What you have to do: Please return each line of the listing exactly as given.
---------- Data supplied
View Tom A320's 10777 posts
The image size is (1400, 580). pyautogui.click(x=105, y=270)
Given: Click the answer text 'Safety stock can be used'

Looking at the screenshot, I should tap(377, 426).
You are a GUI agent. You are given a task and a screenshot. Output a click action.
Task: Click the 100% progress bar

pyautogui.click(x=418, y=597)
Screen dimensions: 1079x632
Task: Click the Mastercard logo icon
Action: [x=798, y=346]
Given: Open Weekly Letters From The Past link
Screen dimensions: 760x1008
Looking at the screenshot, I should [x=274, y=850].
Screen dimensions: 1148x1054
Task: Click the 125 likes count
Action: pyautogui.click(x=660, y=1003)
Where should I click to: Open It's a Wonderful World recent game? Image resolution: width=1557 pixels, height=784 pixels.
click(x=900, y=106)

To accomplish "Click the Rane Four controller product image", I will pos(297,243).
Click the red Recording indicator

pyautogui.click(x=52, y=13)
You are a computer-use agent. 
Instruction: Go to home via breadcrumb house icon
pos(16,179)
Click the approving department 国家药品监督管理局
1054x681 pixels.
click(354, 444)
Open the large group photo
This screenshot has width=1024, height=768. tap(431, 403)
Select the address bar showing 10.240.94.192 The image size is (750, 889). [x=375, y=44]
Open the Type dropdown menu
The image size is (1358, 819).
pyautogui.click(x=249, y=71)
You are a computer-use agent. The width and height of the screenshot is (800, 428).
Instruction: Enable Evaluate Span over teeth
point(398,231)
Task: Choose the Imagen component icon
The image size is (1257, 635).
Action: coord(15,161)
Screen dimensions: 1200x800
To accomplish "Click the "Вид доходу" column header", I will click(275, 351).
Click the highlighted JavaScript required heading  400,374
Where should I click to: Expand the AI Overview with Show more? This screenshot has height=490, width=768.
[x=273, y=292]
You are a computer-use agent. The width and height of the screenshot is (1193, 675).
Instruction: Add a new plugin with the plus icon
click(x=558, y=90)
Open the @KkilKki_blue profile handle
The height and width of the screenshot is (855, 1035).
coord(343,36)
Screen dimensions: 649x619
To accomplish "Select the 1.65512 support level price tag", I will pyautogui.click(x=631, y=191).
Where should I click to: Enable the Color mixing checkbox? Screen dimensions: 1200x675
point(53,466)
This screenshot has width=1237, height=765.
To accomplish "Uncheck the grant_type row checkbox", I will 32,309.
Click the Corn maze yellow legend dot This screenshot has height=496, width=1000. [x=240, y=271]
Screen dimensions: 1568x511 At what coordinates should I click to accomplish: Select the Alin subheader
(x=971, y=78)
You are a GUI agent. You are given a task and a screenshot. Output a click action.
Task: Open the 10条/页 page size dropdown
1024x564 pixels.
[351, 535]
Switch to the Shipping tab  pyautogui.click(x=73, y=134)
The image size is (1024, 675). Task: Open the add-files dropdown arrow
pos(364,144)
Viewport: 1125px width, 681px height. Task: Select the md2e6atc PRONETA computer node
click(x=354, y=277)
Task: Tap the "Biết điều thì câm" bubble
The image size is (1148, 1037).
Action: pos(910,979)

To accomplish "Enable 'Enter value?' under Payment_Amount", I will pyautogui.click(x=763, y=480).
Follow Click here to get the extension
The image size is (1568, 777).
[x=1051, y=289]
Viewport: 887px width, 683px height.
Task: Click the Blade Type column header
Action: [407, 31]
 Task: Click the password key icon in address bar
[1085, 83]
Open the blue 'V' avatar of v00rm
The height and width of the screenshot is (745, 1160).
--------------------
Exercise solution:
View Tom A320's 10777 posts
The image size is (1400, 580). pyautogui.click(x=105, y=270)
Given: Click the answer text 'Safety stock can be used'

Looking at the screenshot, I should tap(377, 426).
You are a GUI agent. You are given a task and a screenshot. Output a click action.
Task: Click the 100% progress bar

pyautogui.click(x=418, y=597)
Screen dimensions: 1079x632
Task: Click the Mastercard logo icon
Action: [x=798, y=346]
Given: Open Weekly Letters From The Past link
Screen dimensions: 760x1008
Looking at the screenshot, I should [x=274, y=850].
Screen dimensions: 1148x1054
Task: Click the 125 likes count
Action: pyautogui.click(x=660, y=1003)
Where should I click to: Open It's a Wonderful World recent game? Image resolution: width=1557 pixels, height=784 pixels.
click(x=900, y=106)

To accomplish "Click the Rane Four controller product image", I will pos(297,243).
Click the red Recording indicator

pyautogui.click(x=52, y=13)
You are a computer-use agent. 
Instruction: Go to home via breadcrumb house icon
pos(16,179)
Click the approving department 国家药品监督管理局
1054x681 pixels.
click(354, 444)
Open the large group photo
This screenshot has width=1024, height=768. tap(431, 403)
Select the address bar showing 10.240.94.192 The image size is (750, 889). [x=375, y=44]
Open the Type dropdown menu
The image size is (1358, 819).
pyautogui.click(x=249, y=71)
You are a computer-use agent. The width and height of the screenshot is (800, 428).
Instruction: Enable Evaluate Span over teeth
point(398,231)
Task: Choose the Imagen component icon
The image size is (1257, 635).
Action: coord(15,161)
Screen dimensions: 1200x800
To accomplish "Click the "Вид доходу" column header", I will click(275, 351).
Click the highlighted JavaScript required heading  400,374
Where should I click to: Expand the AI Overview with Show more? This screenshot has height=490, width=768.
[x=273, y=292]
You are a computer-use agent. The width and height of the screenshot is (1193, 675).
Instruction: Add a new plugin with the plus icon
click(x=558, y=90)
Open the @KkilKki_blue profile handle
The height and width of the screenshot is (855, 1035).
coord(343,36)
Screen dimensions: 649x619
To accomplish "Select the 1.65512 support level price tag", I will pyautogui.click(x=631, y=191).
Where should I click to: Enable the Color mixing checkbox? Screen dimensions: 1200x675
point(53,466)
This screenshot has width=1237, height=765.
To accomplish "Uncheck the grant_type row checkbox", I will 32,309.
Click the Corn maze yellow legend dot This screenshot has height=496, width=1000. [x=240, y=271]
Screen dimensions: 1568x511 At what coordinates should I click to accomplish: Select the Alin subheader
(x=971, y=78)
You are a GUI agent. You are given a task and a screenshot. Output a click action.
Task: Open the 10条/页 page size dropdown
1024x564 pixels.
[351, 535]
Switch to the Shipping tab  pyautogui.click(x=73, y=134)
The image size is (1024, 675). Task: Open the add-files dropdown arrow
pos(364,144)
Viewport: 1125px width, 681px height. Task: Select the md2e6atc PRONETA computer node
click(x=354, y=277)
Task: Tap the "Biết điều thì câm" bubble
The image size is (1148, 1037).
Action: pos(910,979)

To accomplish "Enable 'Enter value?' under Payment_Amount", I will pyautogui.click(x=763, y=480).
Follow Click here to get the extension
The image size is (1568, 777).
[x=1051, y=289]
Viewport: 887px width, 683px height.
Task: Click the Blade Type column header
Action: [407, 31]
 Task: Click the password key icon in address bar
[1085, 83]
Open the blue 'V' avatar of v00rm
The height and width of the screenshot is (745, 1160).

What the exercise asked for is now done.